- _What you will do_:
Wherever the word "dropdown" appears in a line below, that line counts; report the total number of such lines only.
------------------------------------------------------------
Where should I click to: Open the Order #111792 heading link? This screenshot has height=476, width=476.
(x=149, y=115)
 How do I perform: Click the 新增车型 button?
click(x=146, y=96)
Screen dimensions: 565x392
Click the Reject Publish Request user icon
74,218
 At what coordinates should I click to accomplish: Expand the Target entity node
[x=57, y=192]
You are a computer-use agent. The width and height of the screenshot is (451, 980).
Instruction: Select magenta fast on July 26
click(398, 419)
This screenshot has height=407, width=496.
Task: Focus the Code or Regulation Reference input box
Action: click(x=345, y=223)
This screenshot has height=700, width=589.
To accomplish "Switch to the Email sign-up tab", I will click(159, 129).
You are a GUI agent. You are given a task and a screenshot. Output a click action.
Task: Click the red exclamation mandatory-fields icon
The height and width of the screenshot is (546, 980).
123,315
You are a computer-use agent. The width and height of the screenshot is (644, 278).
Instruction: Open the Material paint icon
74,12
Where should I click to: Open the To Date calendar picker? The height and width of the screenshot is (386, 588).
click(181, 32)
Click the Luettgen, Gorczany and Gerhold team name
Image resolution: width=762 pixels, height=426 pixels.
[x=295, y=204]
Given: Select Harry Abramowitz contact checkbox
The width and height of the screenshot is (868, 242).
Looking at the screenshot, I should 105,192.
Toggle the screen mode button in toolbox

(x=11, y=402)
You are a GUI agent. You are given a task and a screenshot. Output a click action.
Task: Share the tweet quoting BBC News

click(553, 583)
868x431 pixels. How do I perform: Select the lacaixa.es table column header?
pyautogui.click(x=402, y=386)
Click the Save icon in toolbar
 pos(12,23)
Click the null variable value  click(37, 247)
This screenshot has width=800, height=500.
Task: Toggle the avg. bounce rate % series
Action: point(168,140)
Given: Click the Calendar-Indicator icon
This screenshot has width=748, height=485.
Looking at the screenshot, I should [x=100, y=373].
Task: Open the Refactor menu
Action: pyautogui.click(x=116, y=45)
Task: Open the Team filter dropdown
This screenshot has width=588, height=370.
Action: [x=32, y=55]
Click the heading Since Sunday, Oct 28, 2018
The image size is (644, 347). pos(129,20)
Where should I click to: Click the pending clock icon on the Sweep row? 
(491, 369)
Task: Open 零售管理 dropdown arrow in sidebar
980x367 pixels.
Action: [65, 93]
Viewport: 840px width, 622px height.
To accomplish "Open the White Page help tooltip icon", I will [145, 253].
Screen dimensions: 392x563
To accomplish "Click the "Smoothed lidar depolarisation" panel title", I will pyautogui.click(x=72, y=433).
------------------------------------------------------------
- _Task solution_:
2